Information given

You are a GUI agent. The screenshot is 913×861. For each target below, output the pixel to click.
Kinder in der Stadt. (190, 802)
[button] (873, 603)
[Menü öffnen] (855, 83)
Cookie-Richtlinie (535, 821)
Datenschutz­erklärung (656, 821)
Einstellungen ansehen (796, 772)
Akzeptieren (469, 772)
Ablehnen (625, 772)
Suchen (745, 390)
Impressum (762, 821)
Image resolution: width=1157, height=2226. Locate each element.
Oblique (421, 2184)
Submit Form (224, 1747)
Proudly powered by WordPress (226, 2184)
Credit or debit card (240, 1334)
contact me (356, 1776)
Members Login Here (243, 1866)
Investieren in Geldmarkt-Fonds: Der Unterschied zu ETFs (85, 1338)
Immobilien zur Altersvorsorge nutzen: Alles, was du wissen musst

Work to be completed
Copy every line above character for character, with nothing changed or left out.

Answer to this exercise
You are a GUI agent. The screenshot is 913×861. For each target below, output the pixel to click.
Kinder in der Stadt. (190, 802)
[button] (873, 603)
[Menü öffnen] (855, 83)
Cookie-Richtlinie (535, 821)
Datenschutz­erklärung (656, 821)
Einstellungen ansehen (796, 772)
Akzeptieren (469, 772)
Ablehnen (625, 772)
Suchen (745, 390)
Impressum (762, 821)
Image resolution: width=1157, height=2226. Locate each element.
Oblique (421, 2184)
Submit Form (224, 1747)
Proudly powered by WordPress (226, 2184)
Credit or debit card (240, 1334)
contact me (356, 1776)
Members Login Here (243, 1866)
Investieren in Geldmarkt-Fonds: Der Unterschied zu ETFs (85, 1338)
Immobilien zur Altersvorsorge nutzen: Alles, was du wissen musst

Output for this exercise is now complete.